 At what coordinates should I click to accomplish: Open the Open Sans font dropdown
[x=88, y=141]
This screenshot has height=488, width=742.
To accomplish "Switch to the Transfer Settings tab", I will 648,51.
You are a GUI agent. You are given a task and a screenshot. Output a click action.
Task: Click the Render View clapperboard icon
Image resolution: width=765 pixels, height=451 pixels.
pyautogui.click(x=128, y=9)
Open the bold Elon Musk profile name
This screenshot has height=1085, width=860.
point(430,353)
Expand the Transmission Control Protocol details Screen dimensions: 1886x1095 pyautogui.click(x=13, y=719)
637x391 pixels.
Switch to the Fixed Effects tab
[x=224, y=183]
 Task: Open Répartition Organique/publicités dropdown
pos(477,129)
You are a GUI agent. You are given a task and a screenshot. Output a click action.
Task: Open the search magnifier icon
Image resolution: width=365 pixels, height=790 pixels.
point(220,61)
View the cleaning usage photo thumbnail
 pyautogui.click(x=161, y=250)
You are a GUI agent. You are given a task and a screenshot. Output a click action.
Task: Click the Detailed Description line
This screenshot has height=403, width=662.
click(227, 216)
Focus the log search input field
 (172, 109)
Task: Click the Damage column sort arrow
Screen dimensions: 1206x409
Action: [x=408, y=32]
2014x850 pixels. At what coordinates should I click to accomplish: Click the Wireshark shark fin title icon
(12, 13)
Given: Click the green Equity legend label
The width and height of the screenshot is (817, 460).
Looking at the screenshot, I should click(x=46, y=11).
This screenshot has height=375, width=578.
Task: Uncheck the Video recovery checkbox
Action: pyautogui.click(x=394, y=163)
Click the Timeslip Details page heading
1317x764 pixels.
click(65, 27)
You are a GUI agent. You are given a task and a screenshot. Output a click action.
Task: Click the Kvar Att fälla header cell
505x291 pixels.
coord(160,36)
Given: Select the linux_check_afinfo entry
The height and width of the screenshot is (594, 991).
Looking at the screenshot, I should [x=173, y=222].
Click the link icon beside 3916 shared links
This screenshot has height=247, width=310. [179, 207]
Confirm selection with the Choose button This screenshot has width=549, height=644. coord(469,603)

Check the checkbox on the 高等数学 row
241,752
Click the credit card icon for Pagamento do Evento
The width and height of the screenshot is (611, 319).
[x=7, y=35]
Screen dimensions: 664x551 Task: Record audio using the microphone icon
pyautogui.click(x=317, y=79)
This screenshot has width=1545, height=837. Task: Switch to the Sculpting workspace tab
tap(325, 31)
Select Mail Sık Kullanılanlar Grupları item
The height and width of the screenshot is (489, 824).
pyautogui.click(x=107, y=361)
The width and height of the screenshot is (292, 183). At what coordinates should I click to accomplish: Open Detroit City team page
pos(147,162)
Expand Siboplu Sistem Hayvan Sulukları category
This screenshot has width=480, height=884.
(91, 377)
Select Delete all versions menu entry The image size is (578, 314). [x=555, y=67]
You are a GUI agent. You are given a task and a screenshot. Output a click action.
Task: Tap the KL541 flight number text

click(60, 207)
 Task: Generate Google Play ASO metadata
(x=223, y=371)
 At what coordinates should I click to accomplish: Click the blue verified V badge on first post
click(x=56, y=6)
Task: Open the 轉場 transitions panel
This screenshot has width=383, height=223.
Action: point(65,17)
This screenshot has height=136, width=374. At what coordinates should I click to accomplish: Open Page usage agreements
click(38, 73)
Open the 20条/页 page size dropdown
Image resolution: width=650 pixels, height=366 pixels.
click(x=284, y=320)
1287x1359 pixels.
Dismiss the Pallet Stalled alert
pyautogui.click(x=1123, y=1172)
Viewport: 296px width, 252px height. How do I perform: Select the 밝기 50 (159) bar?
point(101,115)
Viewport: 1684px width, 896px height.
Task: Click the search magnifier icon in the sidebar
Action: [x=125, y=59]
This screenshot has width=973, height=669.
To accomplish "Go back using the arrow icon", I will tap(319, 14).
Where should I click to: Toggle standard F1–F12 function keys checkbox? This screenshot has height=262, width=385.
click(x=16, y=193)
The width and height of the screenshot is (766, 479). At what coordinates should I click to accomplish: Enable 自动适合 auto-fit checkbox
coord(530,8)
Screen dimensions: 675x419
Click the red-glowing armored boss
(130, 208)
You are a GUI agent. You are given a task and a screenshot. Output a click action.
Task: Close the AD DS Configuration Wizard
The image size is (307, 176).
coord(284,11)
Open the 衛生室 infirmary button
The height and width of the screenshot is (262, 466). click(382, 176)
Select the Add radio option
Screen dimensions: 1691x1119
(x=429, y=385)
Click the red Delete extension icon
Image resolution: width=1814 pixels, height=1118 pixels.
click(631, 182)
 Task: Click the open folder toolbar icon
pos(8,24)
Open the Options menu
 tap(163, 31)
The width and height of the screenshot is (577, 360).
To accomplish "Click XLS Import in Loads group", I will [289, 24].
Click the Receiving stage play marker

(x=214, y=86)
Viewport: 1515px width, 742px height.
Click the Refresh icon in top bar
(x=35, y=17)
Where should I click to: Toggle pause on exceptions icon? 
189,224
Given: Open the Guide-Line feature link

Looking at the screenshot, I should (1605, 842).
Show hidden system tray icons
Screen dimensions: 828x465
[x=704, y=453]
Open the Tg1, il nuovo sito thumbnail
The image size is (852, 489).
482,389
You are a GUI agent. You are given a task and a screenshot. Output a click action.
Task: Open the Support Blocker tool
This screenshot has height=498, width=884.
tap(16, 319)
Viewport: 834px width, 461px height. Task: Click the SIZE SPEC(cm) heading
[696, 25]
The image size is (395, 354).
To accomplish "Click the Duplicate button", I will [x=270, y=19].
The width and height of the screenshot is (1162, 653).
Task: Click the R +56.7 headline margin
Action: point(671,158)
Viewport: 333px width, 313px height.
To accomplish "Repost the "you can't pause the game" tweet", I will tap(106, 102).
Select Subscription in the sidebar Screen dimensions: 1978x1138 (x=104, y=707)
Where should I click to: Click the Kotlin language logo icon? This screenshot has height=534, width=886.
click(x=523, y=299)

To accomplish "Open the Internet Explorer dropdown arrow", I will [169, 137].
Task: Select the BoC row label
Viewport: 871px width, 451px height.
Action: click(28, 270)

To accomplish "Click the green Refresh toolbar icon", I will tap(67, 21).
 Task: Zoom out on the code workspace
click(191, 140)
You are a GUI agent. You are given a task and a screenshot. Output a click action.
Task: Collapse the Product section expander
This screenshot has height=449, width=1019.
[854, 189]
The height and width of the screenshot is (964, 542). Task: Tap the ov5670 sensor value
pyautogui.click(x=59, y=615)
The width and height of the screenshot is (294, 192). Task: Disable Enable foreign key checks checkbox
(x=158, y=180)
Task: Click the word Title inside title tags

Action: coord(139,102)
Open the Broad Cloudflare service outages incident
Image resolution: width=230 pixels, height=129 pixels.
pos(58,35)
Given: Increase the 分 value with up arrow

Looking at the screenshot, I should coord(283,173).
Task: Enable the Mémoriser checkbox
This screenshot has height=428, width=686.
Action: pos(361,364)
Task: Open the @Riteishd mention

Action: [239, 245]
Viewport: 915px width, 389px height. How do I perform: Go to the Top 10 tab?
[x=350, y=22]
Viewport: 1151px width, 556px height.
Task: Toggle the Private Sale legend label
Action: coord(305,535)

● **TASK DESCRIPTION**
Please arrange all of the material above as a numbered list, leaving out any blank lines.

● **TASK OUTPUT**
1.  At what coordinates should I click to accomplish: Open the Open Sans font dropdown
2. [x=88, y=141]
3. This screenshot has height=488, width=742.
4. To accomplish "Switch to the Transfer Settings tab", I will 648,51.
5. You are a GUI agent. You are given a task and a screenshot. Output a click action.
6. Task: Click the Render View clapperboard icon
7. Image resolution: width=765 pixels, height=451 pixels.
8. pyautogui.click(x=128, y=9)
9. Open the bold Elon Musk profile name
10. This screenshot has height=1085, width=860.
11. point(430,353)
12. Expand the Transmission Control Protocol details Screen dimensions: 1886x1095 pyautogui.click(x=13, y=719)
13. 637x391 pixels.
14. Switch to the Fixed Effects tab
15. [x=224, y=183]
16.  Task: Open Répartition Organique/publicités dropdown
17. pos(477,129)
18. You are a GUI agent. You are given a task and a screenshot. Output a click action.
19. Task: Open the search magnifier icon
20. Image resolution: width=365 pixels, height=790 pixels.
21. point(220,61)
22. View the cleaning usage photo thumbnail
23.  pyautogui.click(x=161, y=250)
24. You are a GUI agent. You are given a task and a screenshot. Output a click action.
25. Task: Click the Detailed Description line
26. This screenshot has height=403, width=662.
27. click(227, 216)
28. Focus the log search input field
29.  (172, 109)
30. Task: Click the Damage column sort arrow
31. Screen dimensions: 1206x409
32. Action: [x=408, y=32]
33. 2014x850 pixels. At what coordinates should I click to accomplish: Click the Wireshark shark fin title icon
34. (12, 13)
35. Given: Click the green Equity legend label
36. The width and height of the screenshot is (817, 460).
37. Looking at the screenshot, I should click(x=46, y=11).
38. This screenshot has height=375, width=578.
39. Task: Uncheck the Video recovery checkbox
40. Action: pyautogui.click(x=394, y=163)
41. Click the Timeslip Details page heading
42. 1317x764 pixels.
43. click(65, 27)
44. You are a GUI agent. You are given a task and a screenshot. Output a click action.
45. Task: Click the Kvar Att fälla header cell
46. 505x291 pixels.
47. coord(160,36)
48. Given: Select the linux_check_afinfo entry
49. The height and width of the screenshot is (594, 991).
50. Looking at the screenshot, I should [x=173, y=222].
51. Click the link icon beside 3916 shared links
52. This screenshot has height=247, width=310. [179, 207]
53. Confirm selection with the Choose button This screenshot has width=549, height=644. coord(469,603)
54. Check the checkbox on the 高等数学 row
55. 241,752
56. Click the credit card icon for Pagamento do Evento
57. The width and height of the screenshot is (611, 319).
58. [x=7, y=35]
59. Screen dimensions: 664x551 Task: Record audio using the microphone icon
60. pyautogui.click(x=317, y=79)
61. This screenshot has width=1545, height=837. Task: Switch to the Sculpting workspace tab
62. tap(325, 31)
63. Select Mail Sık Kullanılanlar Grupları item
64. The height and width of the screenshot is (489, 824).
65. pyautogui.click(x=107, y=361)
66. The width and height of the screenshot is (292, 183). At what coordinates should I click to accomplish: Open Detroit City team page
67. pos(147,162)
68. Expand Siboplu Sistem Hayvan Sulukları category
69. This screenshot has width=480, height=884.
70. (91, 377)
71. Select Delete all versions menu entry The image size is (578, 314). [x=555, y=67]
72. You are a GUI agent. You are given a task and a screenshot. Output a click action.
73. Task: Tap the KL541 flight number text
74. click(60, 207)
75.  Task: Generate Google Play ASO metadata
76. (x=223, y=371)
77.  At what coordinates should I click to accomplish: Click the blue verified V badge on first post
78. click(x=56, y=6)
79. Task: Open the 轉場 transitions panel
80. This screenshot has width=383, height=223.
81. Action: point(65,17)
82. This screenshot has height=136, width=374. At what coordinates should I click to accomplish: Open Page usage agreements
83. click(38, 73)
84. Open the 20条/页 page size dropdown
85. Image resolution: width=650 pixels, height=366 pixels.
86. click(x=284, y=320)
87. 1287x1359 pixels.
88. Dismiss the Pallet Stalled alert
89. pyautogui.click(x=1123, y=1172)
90. Viewport: 296px width, 252px height. How do I perform: Select the 밝기 50 (159) bar?
91. point(101,115)
92. Viewport: 1684px width, 896px height.
93. Task: Click the search magnifier icon in the sidebar
94. Action: [x=125, y=59]
95. This screenshot has width=973, height=669.
96. To accomplish "Go back using the arrow icon", I will tap(319, 14).
97. Where should I click to: Toggle standard F1–F12 function keys checkbox? This screenshot has height=262, width=385.
98. click(x=16, y=193)
99. The width and height of the screenshot is (766, 479). At what coordinates should I click to accomplish: Enable 自动适合 auto-fit checkbox
100. coord(530,8)
101. Screen dimensions: 675x419
102. Click the red-glowing armored boss
103. (130, 208)
104. You are a GUI agent. You are given a task and a screenshot. Output a click action.
105. Task: Close the AD DS Configuration Wizard
106. The image size is (307, 176).
107. coord(284,11)
108. Open the 衛生室 infirmary button
109. The height and width of the screenshot is (262, 466). click(382, 176)
110. Select the Add radio option
111. Screen dimensions: 1691x1119
112. (x=429, y=385)
113. Click the red Delete extension icon
114. Image resolution: width=1814 pixels, height=1118 pixels.
115. click(631, 182)
116.  Task: Click the open folder toolbar icon
117. pos(8,24)
118. Open the Options menu
119.  tap(163, 31)
120. The width and height of the screenshot is (577, 360).
121. To accomplish "Click XLS Import in Loads group", I will [289, 24].
122. Click the Receiving stage play marker
123. (x=214, y=86)
124. Viewport: 1515px width, 742px height.
125. Click the Refresh icon in top bar
126. (x=35, y=17)
127. Where should I click to: Toggle pause on exceptions icon? 
128. 189,224
129. Given: Open the Guide-Line feature link
130. Looking at the screenshot, I should (1605, 842).
131. Show hidden system tray icons
132. Screen dimensions: 828x465
133. [x=704, y=453]
134. Open the Tg1, il nuovo sito thumbnail
135. The image size is (852, 489).
136. 482,389
137. You are a GUI agent. You are given a task and a screenshot. Output a click action.
138. Task: Open the Support Blocker tool
139. This screenshot has height=498, width=884.
140. tap(16, 319)
141. Viewport: 834px width, 461px height. Task: Click the SIZE SPEC(cm) heading
142. [696, 25]
143. The image size is (395, 354).
144. To accomplish "Click the Duplicate button", I will [x=270, y=19].
145. The width and height of the screenshot is (1162, 653).
146. Task: Click the R +56.7 headline margin
147. Action: point(671,158)
148. Viewport: 333px width, 313px height.
149. To accomplish "Repost the "you can't pause the game" tweet", I will tap(106, 102).
150. Select Subscription in the sidebar Screen dimensions: 1978x1138 (x=104, y=707)
151. Where should I click to: Click the Kotlin language logo icon? This screenshot has height=534, width=886.
152. click(x=523, y=299)
153. To accomplish "Open the Internet Explorer dropdown arrow", I will [169, 137].
154. Task: Select the BoC row label
155. Viewport: 871px width, 451px height.
156. Action: click(28, 270)
157. To accomplish "Click the green Refresh toolbar icon", I will tap(67, 21).
158.  Task: Zoom out on the code workspace
159. click(191, 140)
160. You are a GUI agent. You are given a task and a screenshot. Output a click action.
161. Task: Collapse the Product section expander
162. This screenshot has height=449, width=1019.
163. [854, 189]
164. The height and width of the screenshot is (964, 542). Task: Tap the ov5670 sensor value
165. pyautogui.click(x=59, y=615)
166. The width and height of the screenshot is (294, 192). Task: Disable Enable foreign key checks checkbox
167. (x=158, y=180)
168. Task: Click the word Title inside title tags
169. Action: coord(139,102)
170. Open the Broad Cloudflare service outages incident
171. Image resolution: width=230 pixels, height=129 pixels.
172. pos(58,35)
173. Given: Increase the 分 value with up arrow
174. Looking at the screenshot, I should coord(283,173).
175. Task: Enable the Mémoriser checkbox
176. This screenshot has height=428, width=686.
177. Action: pos(361,364)
178. Task: Open the @Riteishd mention
179. Action: [239, 245]
180. Viewport: 915px width, 389px height. How do I perform: Go to the Top 10 tab?
181. [x=350, y=22]
182. Viewport: 1151px width, 556px height.
183. Task: Toggle the Private Sale legend label
184. Action: coord(305,535)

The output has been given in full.